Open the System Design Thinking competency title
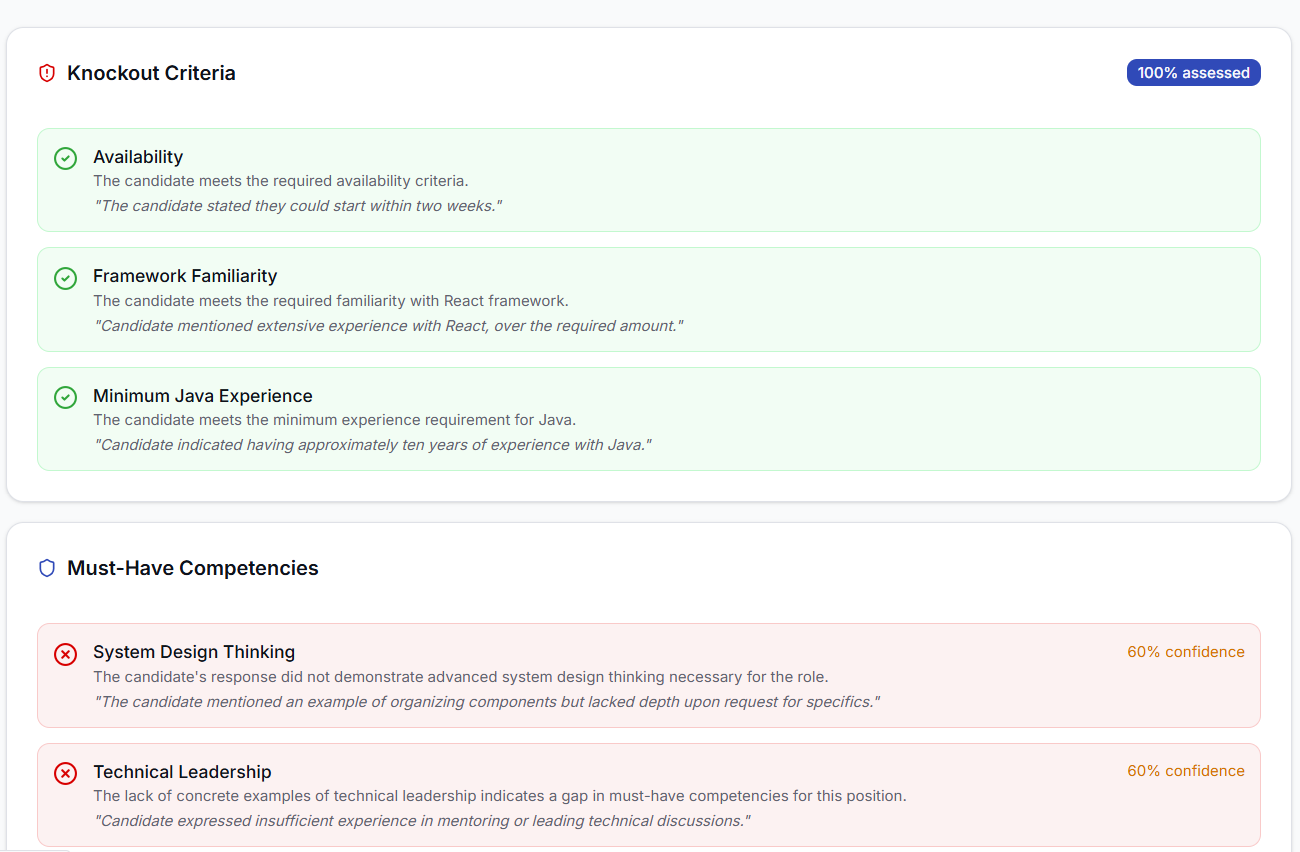 pyautogui.click(x=194, y=652)
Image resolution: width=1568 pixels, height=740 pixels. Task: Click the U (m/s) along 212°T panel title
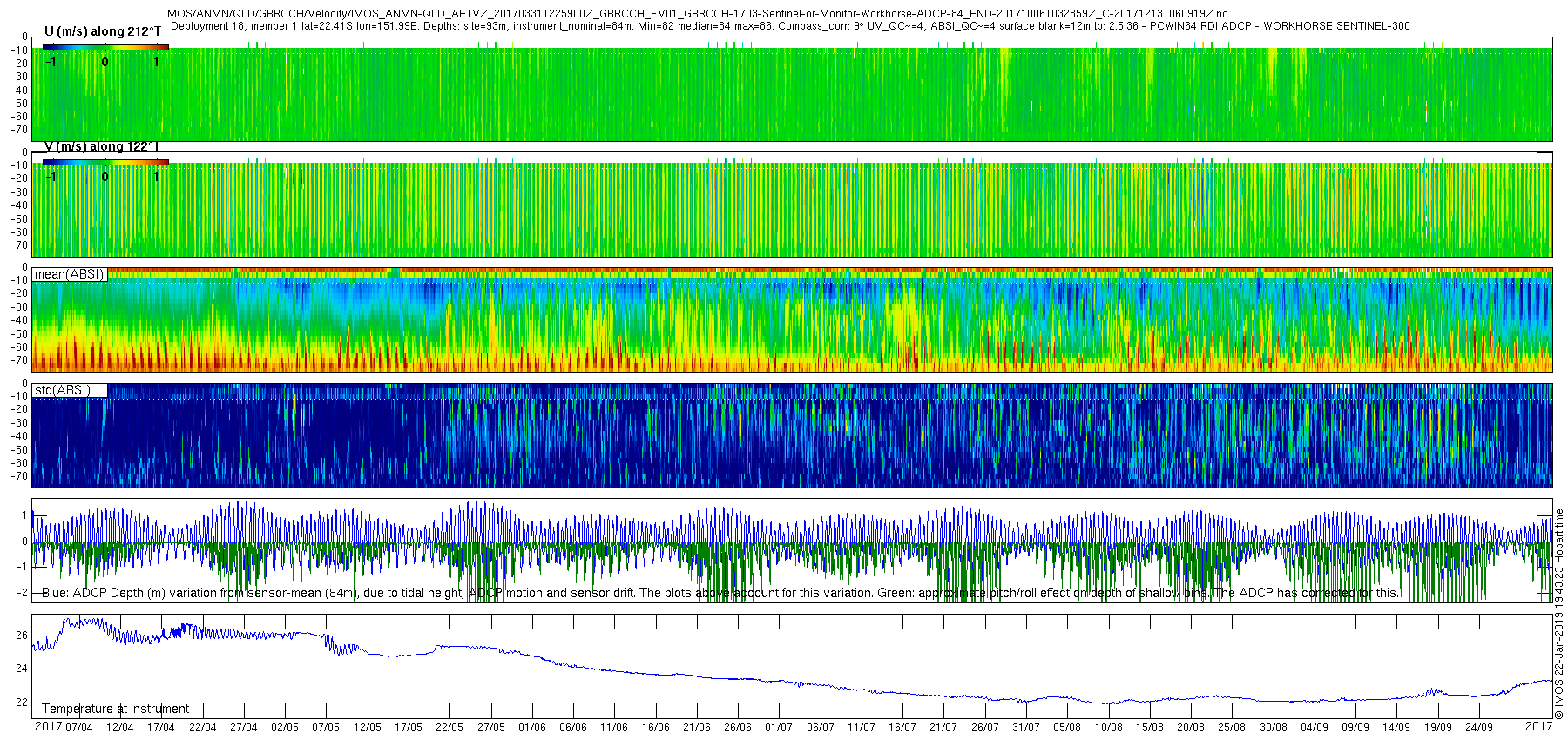point(103,31)
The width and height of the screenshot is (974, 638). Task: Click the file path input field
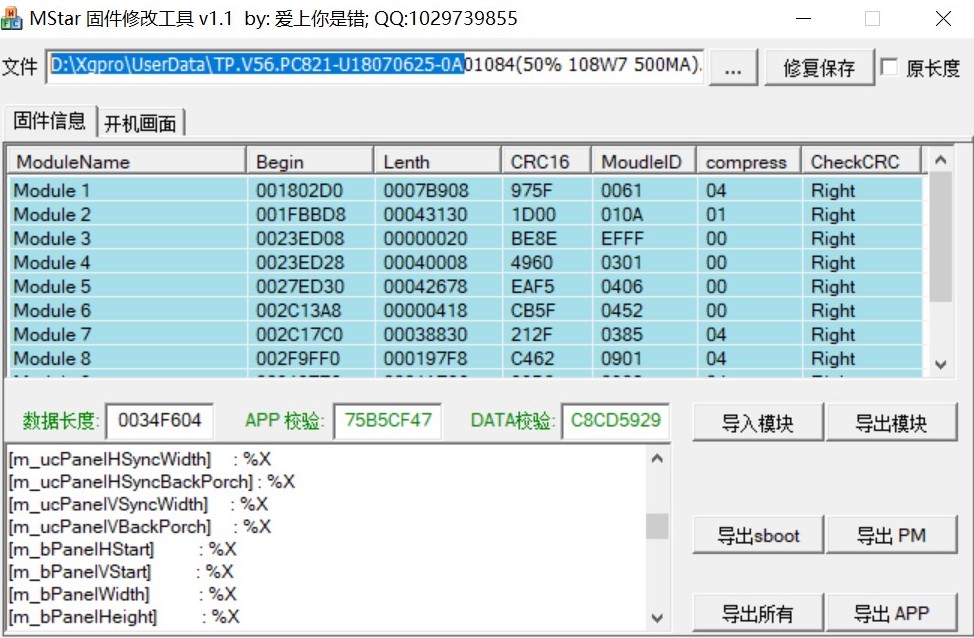(x=376, y=66)
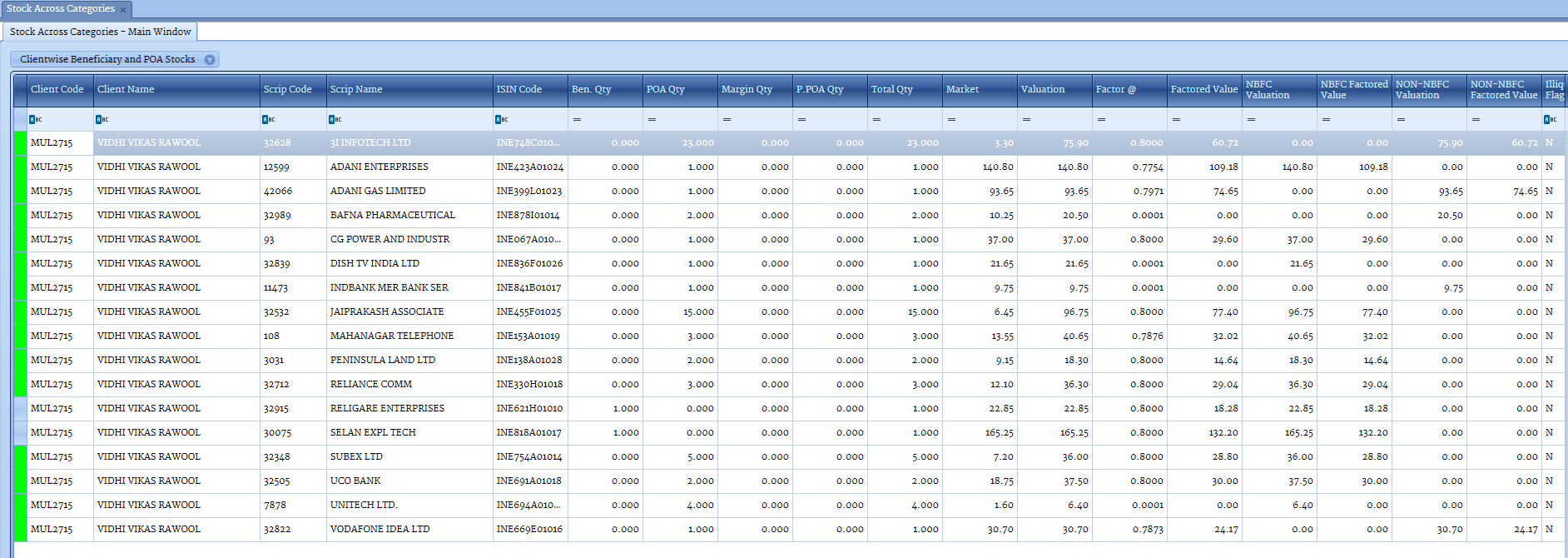
Task: Click the equals filter icon under Total Qty
Action: tap(876, 119)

## What the task requires:
It would help to have the listing above repeated exactly, with all images removed.

## Your response:
Open the System Design Thinking competency title
 pyautogui.click(x=194, y=652)
Image resolution: width=1568 pixels, height=740 pixels. Task: Click the U (m/s) along 212°T panel title
point(103,31)
The width and height of the screenshot is (974, 638). Task: Click the file path input field
(x=376, y=66)
Task: Click the equals filter icon under Total Qty
Action: tap(876, 119)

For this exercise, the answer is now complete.